TASK REQUIREMENTS :: Pictures excluded, output the lines of the data below between the one holding "980x544 pixels." and the one holding "The width and height of the screenshot is (765, 532).", inclusive, exactly as they stand.

DATA SUPPLIED ::
↓
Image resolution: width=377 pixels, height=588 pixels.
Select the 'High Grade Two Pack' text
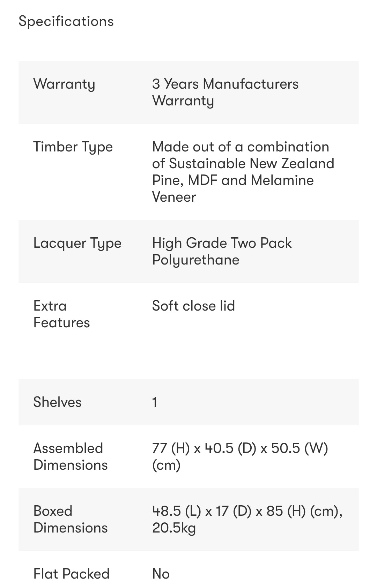coord(222,243)
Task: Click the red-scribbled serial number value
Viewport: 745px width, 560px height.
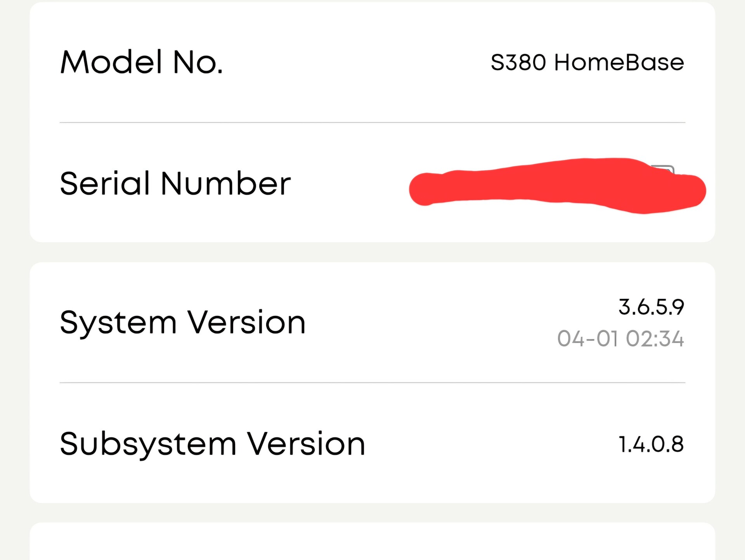Action: point(543,186)
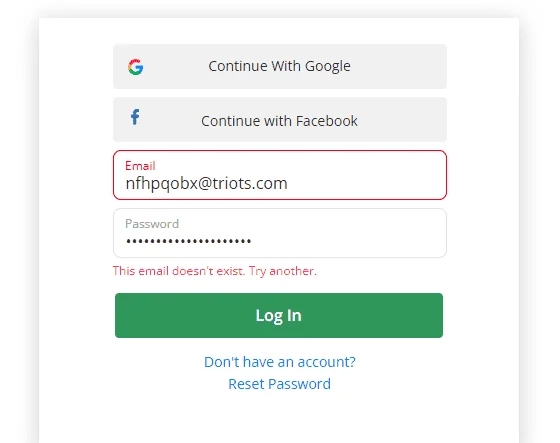Click blank space after the email address text
This screenshot has height=443, width=560.
tap(364, 184)
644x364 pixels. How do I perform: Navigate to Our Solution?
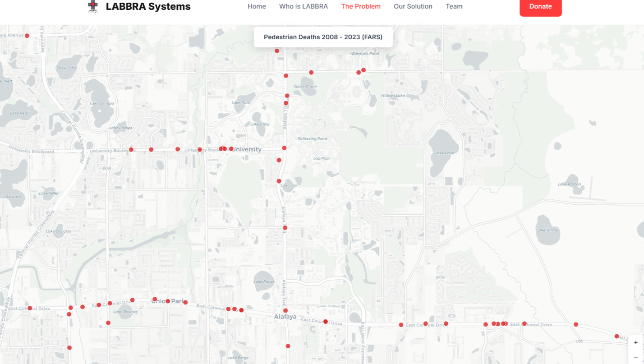pos(413,6)
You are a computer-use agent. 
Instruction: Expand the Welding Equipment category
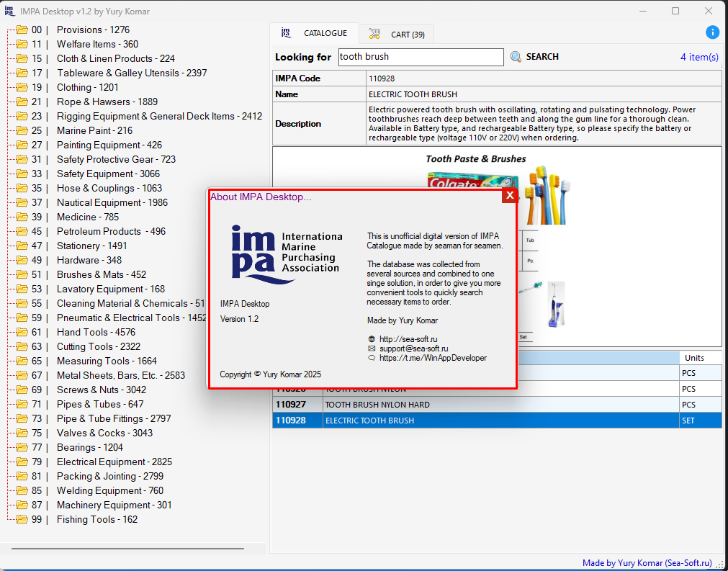coord(109,490)
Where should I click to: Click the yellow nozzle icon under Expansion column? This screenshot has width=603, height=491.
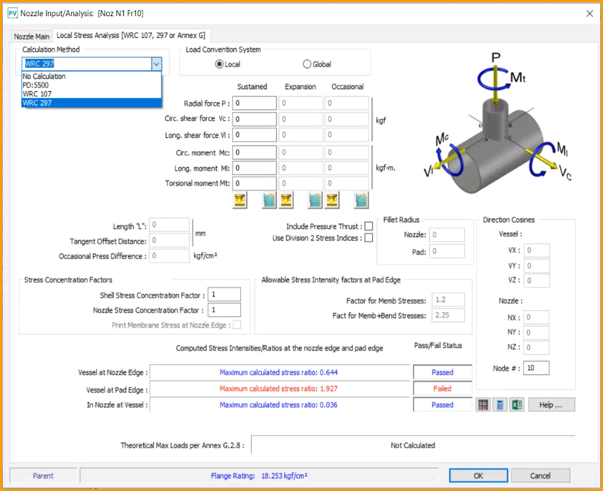coord(285,201)
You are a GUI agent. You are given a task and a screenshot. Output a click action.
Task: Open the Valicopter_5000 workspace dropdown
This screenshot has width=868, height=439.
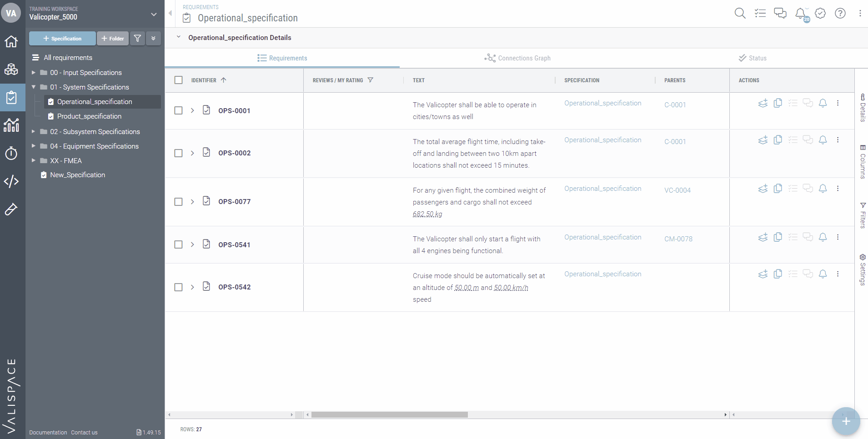click(154, 15)
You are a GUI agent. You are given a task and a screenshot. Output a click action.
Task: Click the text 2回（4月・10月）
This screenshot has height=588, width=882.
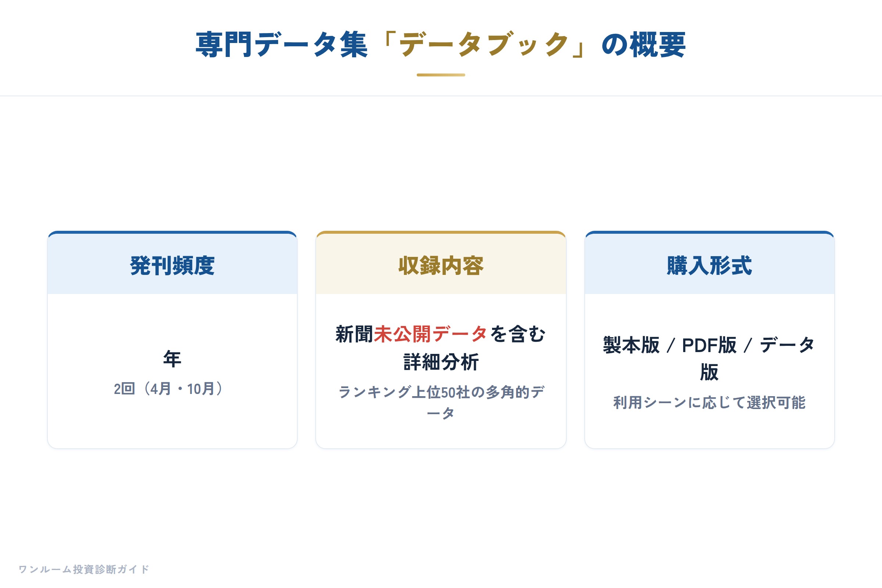pyautogui.click(x=169, y=389)
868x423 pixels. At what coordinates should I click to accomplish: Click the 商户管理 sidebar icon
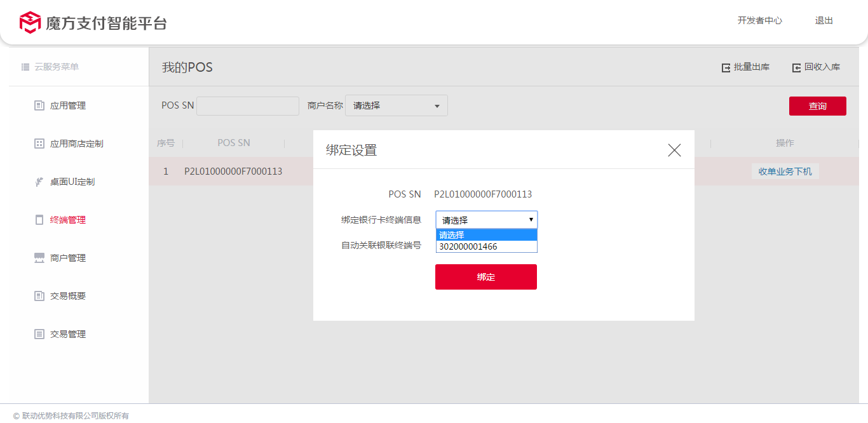tap(39, 258)
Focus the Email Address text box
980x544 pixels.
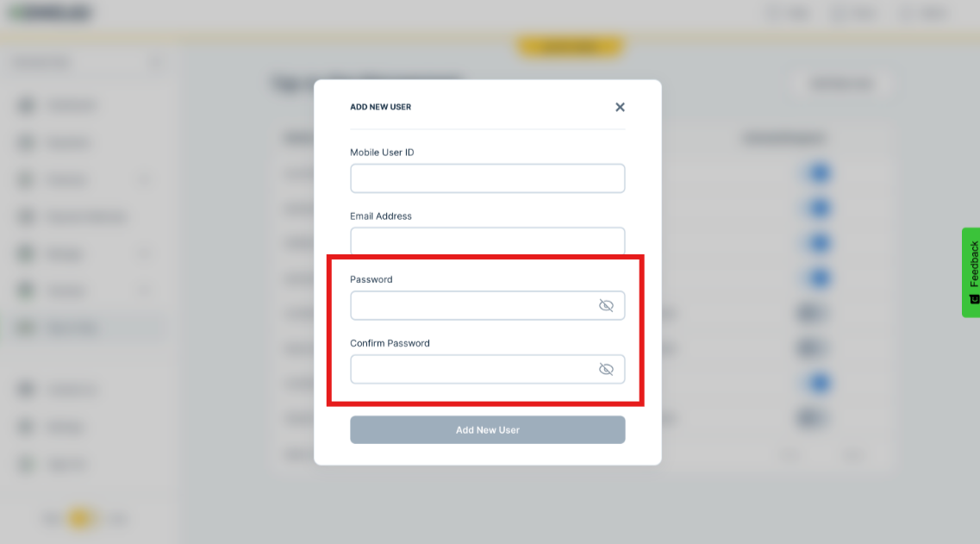pyautogui.click(x=487, y=241)
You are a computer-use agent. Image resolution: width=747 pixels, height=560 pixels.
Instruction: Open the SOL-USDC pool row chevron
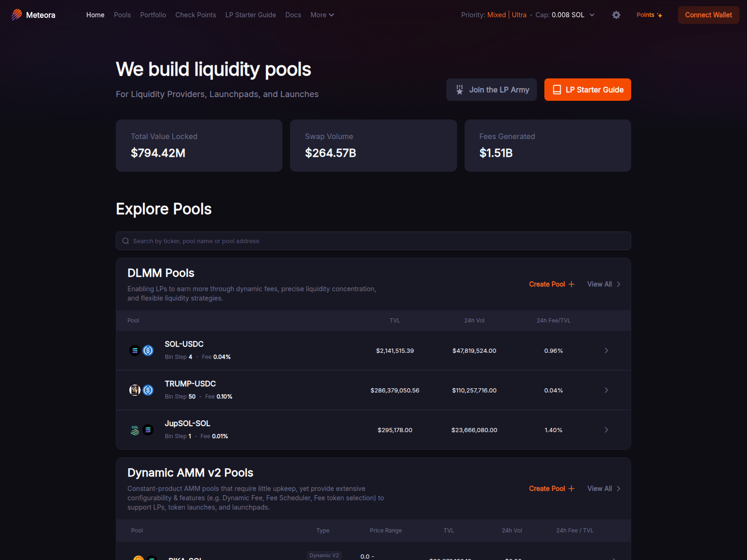pos(606,350)
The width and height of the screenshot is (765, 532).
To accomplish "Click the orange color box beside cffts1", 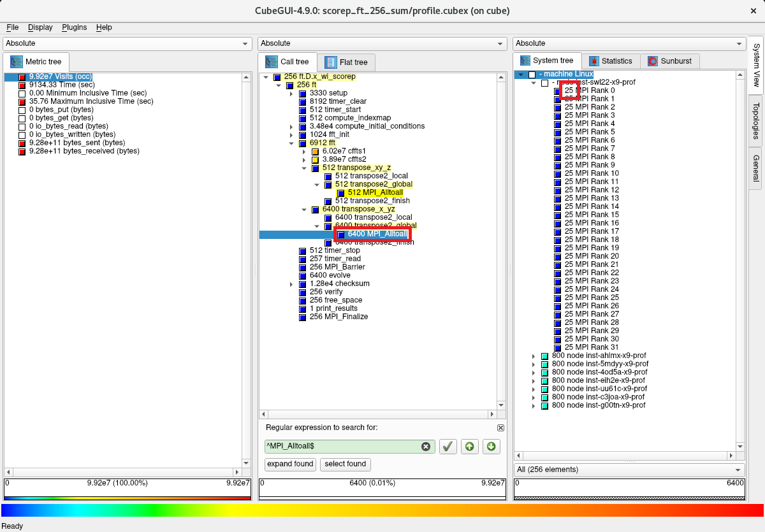I will pos(316,152).
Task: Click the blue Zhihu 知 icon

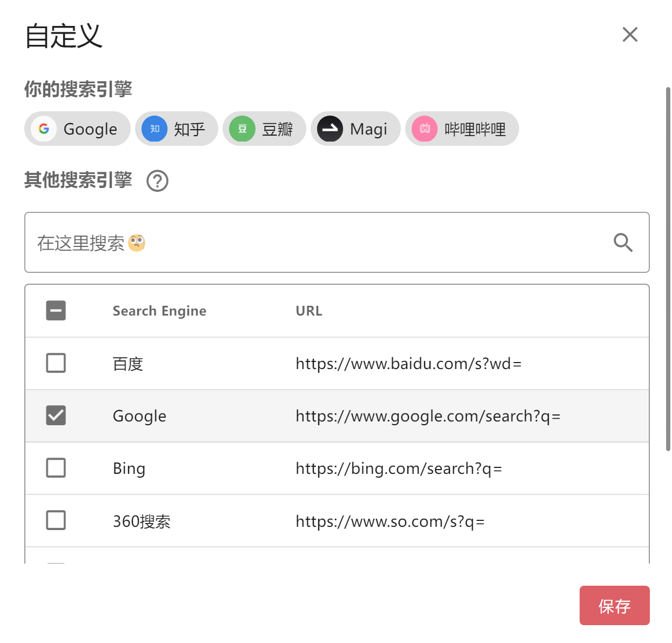Action: (154, 129)
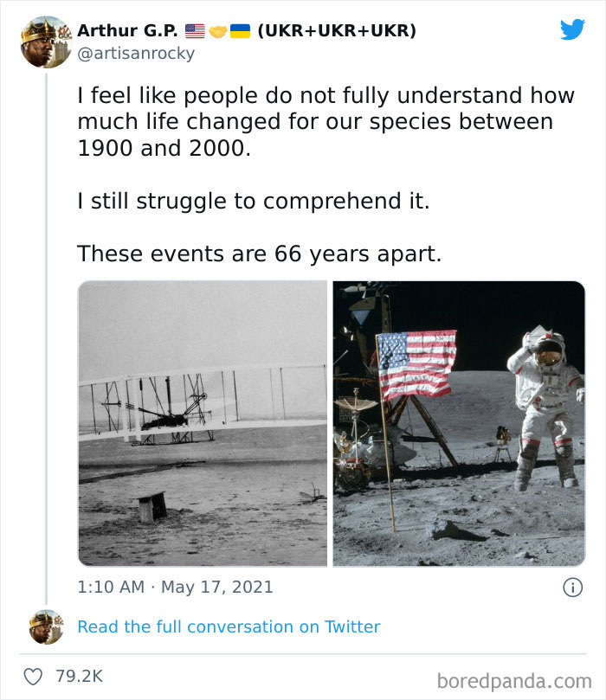Click the small avatar beside the conversation link
Viewport: 606px width, 700px height.
(x=45, y=626)
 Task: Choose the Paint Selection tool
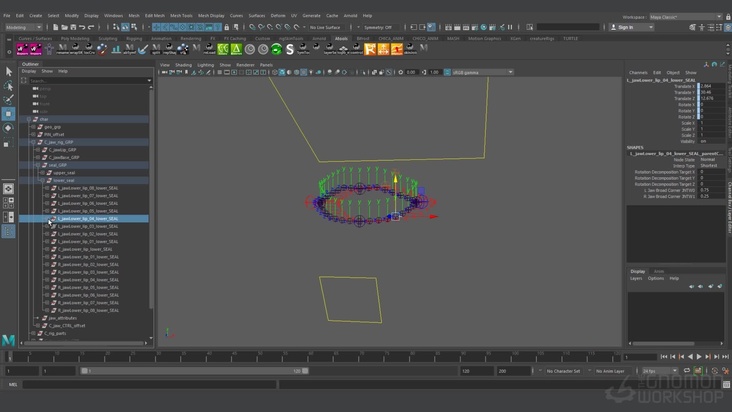click(x=9, y=100)
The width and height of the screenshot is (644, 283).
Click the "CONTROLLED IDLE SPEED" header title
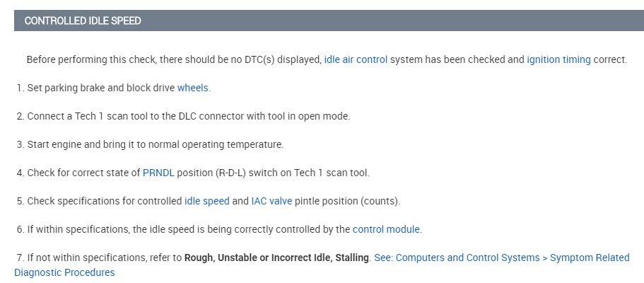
↑
ANSWER SECTION ::
980x544 pixels.
pyautogui.click(x=487, y=241)
You are a computer-use agent. Image resolution: width=747 pixels, height=560 pixels.
Instruction: Open the SOL-USDC pool row chevron
pos(606,350)
The width and height of the screenshot is (765, 532).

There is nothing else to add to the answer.